Data for this task:
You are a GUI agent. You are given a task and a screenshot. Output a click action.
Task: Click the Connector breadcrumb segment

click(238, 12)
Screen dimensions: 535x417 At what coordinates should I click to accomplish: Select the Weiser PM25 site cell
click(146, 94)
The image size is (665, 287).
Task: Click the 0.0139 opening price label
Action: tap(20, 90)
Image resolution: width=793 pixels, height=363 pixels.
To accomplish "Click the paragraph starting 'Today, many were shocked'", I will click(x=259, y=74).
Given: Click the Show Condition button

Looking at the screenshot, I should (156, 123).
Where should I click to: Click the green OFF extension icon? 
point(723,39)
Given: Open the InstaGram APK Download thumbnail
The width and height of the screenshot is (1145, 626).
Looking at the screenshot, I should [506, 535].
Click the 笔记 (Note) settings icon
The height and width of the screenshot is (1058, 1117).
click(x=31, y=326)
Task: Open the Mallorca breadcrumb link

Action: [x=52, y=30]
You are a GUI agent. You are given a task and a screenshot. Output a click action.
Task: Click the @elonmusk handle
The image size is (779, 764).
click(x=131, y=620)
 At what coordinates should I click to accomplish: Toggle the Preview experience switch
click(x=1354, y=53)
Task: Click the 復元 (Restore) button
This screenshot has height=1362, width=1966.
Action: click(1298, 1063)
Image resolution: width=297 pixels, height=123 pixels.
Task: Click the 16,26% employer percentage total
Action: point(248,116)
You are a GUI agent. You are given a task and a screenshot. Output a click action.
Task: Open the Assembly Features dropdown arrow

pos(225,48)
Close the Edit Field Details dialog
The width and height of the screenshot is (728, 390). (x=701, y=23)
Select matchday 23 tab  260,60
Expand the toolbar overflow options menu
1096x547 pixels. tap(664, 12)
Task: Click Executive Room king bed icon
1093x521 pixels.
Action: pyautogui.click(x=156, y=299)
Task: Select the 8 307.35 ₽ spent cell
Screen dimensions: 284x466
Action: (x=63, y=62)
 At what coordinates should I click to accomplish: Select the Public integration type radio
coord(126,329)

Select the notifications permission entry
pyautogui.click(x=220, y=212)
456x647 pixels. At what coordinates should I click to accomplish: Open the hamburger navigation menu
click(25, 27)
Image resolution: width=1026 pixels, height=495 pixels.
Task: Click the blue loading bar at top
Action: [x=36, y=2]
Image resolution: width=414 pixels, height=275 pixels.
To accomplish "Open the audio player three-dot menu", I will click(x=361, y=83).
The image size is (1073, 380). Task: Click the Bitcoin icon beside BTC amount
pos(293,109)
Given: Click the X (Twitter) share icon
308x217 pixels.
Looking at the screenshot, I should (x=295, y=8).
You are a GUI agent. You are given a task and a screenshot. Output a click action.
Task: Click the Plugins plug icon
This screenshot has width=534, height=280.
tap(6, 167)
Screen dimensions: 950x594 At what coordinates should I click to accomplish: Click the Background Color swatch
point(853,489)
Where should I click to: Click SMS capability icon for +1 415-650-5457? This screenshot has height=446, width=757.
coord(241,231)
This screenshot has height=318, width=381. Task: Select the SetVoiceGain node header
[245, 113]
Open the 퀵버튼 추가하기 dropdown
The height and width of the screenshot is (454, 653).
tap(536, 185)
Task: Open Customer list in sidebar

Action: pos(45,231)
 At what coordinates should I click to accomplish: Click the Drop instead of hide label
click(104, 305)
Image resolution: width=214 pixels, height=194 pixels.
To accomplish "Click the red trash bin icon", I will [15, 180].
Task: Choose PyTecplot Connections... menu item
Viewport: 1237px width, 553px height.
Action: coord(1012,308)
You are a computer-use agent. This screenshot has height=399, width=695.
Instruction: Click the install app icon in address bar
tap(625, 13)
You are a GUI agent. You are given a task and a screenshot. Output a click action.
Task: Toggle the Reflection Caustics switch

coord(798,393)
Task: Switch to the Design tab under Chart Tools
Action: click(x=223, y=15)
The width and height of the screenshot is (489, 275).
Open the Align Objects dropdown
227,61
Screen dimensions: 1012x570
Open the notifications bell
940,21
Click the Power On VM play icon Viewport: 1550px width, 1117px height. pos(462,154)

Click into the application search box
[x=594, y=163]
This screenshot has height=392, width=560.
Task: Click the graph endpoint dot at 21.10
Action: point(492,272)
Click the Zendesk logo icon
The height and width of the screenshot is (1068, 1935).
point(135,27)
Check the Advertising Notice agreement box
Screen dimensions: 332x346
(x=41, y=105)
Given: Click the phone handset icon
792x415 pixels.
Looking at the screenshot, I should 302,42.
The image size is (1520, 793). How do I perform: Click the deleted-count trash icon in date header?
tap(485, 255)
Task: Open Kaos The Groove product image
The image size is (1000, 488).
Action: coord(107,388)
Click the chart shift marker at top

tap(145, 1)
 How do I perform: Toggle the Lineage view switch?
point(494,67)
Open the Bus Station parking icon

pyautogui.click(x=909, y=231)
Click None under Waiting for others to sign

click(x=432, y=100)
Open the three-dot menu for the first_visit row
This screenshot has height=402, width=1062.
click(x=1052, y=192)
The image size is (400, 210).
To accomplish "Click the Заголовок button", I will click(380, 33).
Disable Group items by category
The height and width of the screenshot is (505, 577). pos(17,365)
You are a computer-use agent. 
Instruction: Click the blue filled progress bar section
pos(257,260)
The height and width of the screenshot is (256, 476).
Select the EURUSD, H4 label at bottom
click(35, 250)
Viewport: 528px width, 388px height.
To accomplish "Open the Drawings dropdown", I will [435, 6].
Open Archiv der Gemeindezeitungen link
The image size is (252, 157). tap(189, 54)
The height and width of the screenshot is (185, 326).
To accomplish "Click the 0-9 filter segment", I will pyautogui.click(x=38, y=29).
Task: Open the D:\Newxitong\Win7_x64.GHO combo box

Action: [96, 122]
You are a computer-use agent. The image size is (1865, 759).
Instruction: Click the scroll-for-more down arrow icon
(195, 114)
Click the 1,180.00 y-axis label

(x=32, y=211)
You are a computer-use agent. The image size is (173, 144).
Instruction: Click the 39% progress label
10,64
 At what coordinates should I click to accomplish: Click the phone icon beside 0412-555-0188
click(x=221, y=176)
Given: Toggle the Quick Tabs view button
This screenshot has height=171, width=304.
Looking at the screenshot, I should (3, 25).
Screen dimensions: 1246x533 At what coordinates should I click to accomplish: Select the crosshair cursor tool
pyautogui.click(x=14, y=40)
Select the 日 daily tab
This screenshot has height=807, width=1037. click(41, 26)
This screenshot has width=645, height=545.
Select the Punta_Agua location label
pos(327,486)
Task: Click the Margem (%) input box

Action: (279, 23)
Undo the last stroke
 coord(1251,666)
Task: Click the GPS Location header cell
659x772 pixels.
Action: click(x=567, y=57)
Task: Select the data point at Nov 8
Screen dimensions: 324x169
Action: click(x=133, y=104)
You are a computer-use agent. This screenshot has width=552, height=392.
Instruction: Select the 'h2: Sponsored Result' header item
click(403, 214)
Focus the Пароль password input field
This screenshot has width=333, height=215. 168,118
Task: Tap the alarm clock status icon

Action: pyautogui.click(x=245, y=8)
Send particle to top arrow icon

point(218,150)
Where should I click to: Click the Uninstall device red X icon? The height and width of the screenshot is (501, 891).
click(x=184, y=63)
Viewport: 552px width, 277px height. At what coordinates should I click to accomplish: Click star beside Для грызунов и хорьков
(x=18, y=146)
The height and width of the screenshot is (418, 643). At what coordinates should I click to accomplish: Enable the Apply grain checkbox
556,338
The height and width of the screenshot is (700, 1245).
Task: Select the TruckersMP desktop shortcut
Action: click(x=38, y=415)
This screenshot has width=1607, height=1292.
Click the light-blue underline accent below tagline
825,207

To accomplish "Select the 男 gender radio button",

What is expected: Please retype the whole listing above line for line, leaving every character as it is.

Exercise output:
You are a GUI agent. You are given a task and a screenshot. Output a click action.
Task: Click the Connector breadcrumb segment

click(238, 12)
Screen dimensions: 535x417 At what coordinates should I click to accomplish: Select the Weiser PM25 site cell
click(146, 94)
The image size is (665, 287).
Task: Click the 0.0139 opening price label
Action: tap(20, 90)
Image resolution: width=793 pixels, height=363 pixels.
To accomplish "Click the paragraph starting 'Today, many were shocked'", I will click(x=259, y=74).
Given: Click the Show Condition button

Looking at the screenshot, I should (156, 123).
Where should I click to: Click the green OFF extension icon? 
point(723,39)
Given: Open the InstaGram APK Download thumbnail
The width and height of the screenshot is (1145, 626).
Looking at the screenshot, I should [506, 535].
Click the 笔记 (Note) settings icon
The height and width of the screenshot is (1058, 1117).
click(x=31, y=326)
Task: Open the Mallorca breadcrumb link

Action: [x=52, y=30]
You are a GUI agent. You are given a task and a screenshot. Output a click action.
Task: Click the @elonmusk handle
The image size is (779, 764).
click(x=131, y=620)
 At what coordinates should I click to accomplish: Toggle the Preview experience switch
click(x=1354, y=53)
Task: Click the 復元 (Restore) button
This screenshot has height=1362, width=1966.
Action: click(1298, 1063)
Image resolution: width=297 pixels, height=123 pixels.
Task: Click the 16,26% employer percentage total
Action: point(248,116)
You are a GUI agent. You are given a task and a screenshot. Output a click action.
Task: Open the Assembly Features dropdown arrow

pos(225,48)
Close the Edit Field Details dialog
The width and height of the screenshot is (728, 390). (x=701, y=23)
Select matchday 23 tab  260,60
Expand the toolbar overflow options menu
1096x547 pixels. tap(664, 12)
Task: Click Executive Room king bed icon
1093x521 pixels.
Action: pyautogui.click(x=156, y=299)
Task: Select the 8 307.35 ₽ spent cell
Screen dimensions: 284x466
Action: (x=63, y=62)
 At what coordinates should I click to accomplish: Select the Public integration type radio
coord(126,329)

Select the notifications permission entry
pyautogui.click(x=220, y=212)
456x647 pixels. At what coordinates should I click to accomplish: Open the hamburger navigation menu
click(25, 27)
Image resolution: width=1026 pixels, height=495 pixels.
Task: Click the blue loading bar at top
Action: [x=36, y=2]
Image resolution: width=414 pixels, height=275 pixels.
To accomplish "Open the audio player three-dot menu", I will click(x=361, y=83).
The image size is (1073, 380). Task: Click the Bitcoin icon beside BTC amount
pos(293,109)
Given: Click the X (Twitter) share icon
308x217 pixels.
Looking at the screenshot, I should (x=295, y=8).
You are a GUI agent. You are given a task and a screenshot. Output a click action.
Task: Click the Plugins plug icon
This screenshot has width=534, height=280.
tap(6, 167)
Screen dimensions: 950x594 At what coordinates should I click to accomplish: Click the Background Color swatch
point(853,489)
Where should I click to: Click SMS capability icon for +1 415-650-5457? This screenshot has height=446, width=757.
coord(241,231)
This screenshot has height=318, width=381. Task: Select the SetVoiceGain node header
[245, 113]
Open the 퀵버튼 추가하기 dropdown
The height and width of the screenshot is (454, 653).
tap(536, 185)
Task: Open Customer list in sidebar

Action: pos(45,231)
 At what coordinates should I click to accomplish: Click the Drop instead of hide label
click(104, 305)
Image resolution: width=214 pixels, height=194 pixels.
To accomplish "Click the red trash bin icon", I will [15, 180].
Task: Choose PyTecplot Connections... menu item
Viewport: 1237px width, 553px height.
Action: coord(1012,308)
You are a computer-use agent. This screenshot has height=399, width=695.
Instruction: Click the install app icon in address bar
tap(625, 13)
You are a GUI agent. You are given a task and a screenshot. Output a click action.
Task: Toggle the Reflection Caustics switch

coord(798,393)
Task: Switch to the Design tab under Chart Tools
Action: click(x=223, y=15)
The width and height of the screenshot is (489, 275).
Open the Align Objects dropdown
227,61
Screen dimensions: 1012x570
Open the notifications bell
940,21
Click the Power On VM play icon Viewport: 1550px width, 1117px height. pos(462,154)

Click into the application search box
[x=594, y=163]
This screenshot has height=392, width=560.
Task: Click the graph endpoint dot at 21.10
Action: point(492,272)
Click the Zendesk logo icon
The height and width of the screenshot is (1068, 1935).
point(135,27)
Check the Advertising Notice agreement box
Screen dimensions: 332x346
(x=41, y=105)
Given: Click the phone handset icon
792x415 pixels.
Looking at the screenshot, I should 302,42.
The image size is (1520, 793). How do I perform: Click the deleted-count trash icon in date header?
tap(485, 255)
Task: Open Kaos The Groove product image
The image size is (1000, 488).
Action: coord(107,388)
Click the chart shift marker at top

tap(145, 1)
 How do I perform: Toggle the Lineage view switch?
point(494,67)
Open the Bus Station parking icon

pyautogui.click(x=909, y=231)
Click None under Waiting for others to sign

click(x=432, y=100)
Open the three-dot menu for the first_visit row
This screenshot has height=402, width=1062.
click(x=1052, y=192)
The image size is (400, 210).
To accomplish "Click the Заголовок button", I will click(380, 33).
Disable Group items by category
The height and width of the screenshot is (505, 577). pos(17,365)
You are a computer-use agent. 
Instruction: Click the blue filled progress bar section
pos(257,260)
The height and width of the screenshot is (256, 476).
Select the EURUSD, H4 label at bottom
click(35, 250)
Viewport: 528px width, 388px height.
To accomplish "Open the Drawings dropdown", I will [435, 6].
Open Archiv der Gemeindezeitungen link
The image size is (252, 157). tap(189, 54)
The height and width of the screenshot is (185, 326).
To accomplish "Click the 0-9 filter segment", I will pyautogui.click(x=38, y=29).
Task: Open the D:\Newxitong\Win7_x64.GHO combo box

Action: [96, 122]
You are a computer-use agent. The image size is (1865, 759).
Instruction: Click the scroll-for-more down arrow icon
(195, 114)
Click the 1,180.00 y-axis label

(x=32, y=211)
You are a computer-use agent. The image size is (173, 144).
Instruction: Click the 39% progress label
10,64
 At what coordinates should I click to accomplish: Click the phone icon beside 0412-555-0188
click(x=221, y=176)
Given: Toggle the Quick Tabs view button
This screenshot has height=171, width=304.
Looking at the screenshot, I should (3, 25).
Screen dimensions: 1246x533 At what coordinates should I click to accomplish: Select the crosshair cursor tool
pyautogui.click(x=14, y=40)
Select the 日 daily tab
This screenshot has height=807, width=1037. click(41, 26)
This screenshot has width=645, height=545.
Select the Punta_Agua location label
pos(327,486)
Task: Click the Margem (%) input box

Action: (279, 23)
Undo the last stroke
 coord(1251,666)
Task: Click the GPS Location header cell
659x772 pixels.
Action: click(x=567, y=57)
Task: Select the data point at Nov 8
Screen dimensions: 324x169
Action: click(x=133, y=104)
You are a computer-use agent. This screenshot has width=552, height=392.
Instruction: Select the 'h2: Sponsored Result' header item
click(403, 214)
Focus the Пароль password input field
This screenshot has width=333, height=215. 168,118
Task: Tap the alarm clock status icon

Action: pyautogui.click(x=245, y=8)
Send particle to top arrow icon

point(218,150)
Where should I click to: Click the Uninstall device red X icon? The height and width of the screenshot is (501, 891).
click(x=184, y=63)
Viewport: 552px width, 277px height. At what coordinates should I click to accomplish: Click star beside Для грызунов и хорьков
(x=18, y=146)
The height and width of the screenshot is (418, 643). At what coordinates should I click to accomplish: Enable the Apply grain checkbox
556,338
The height and width of the screenshot is (700, 1245).
Task: Select the TruckersMP desktop shortcut
Action: click(x=38, y=415)
This screenshot has width=1607, height=1292.
Click the light-blue underline accent below tagline
825,207

To accomplish "Select the 男 gender radio button",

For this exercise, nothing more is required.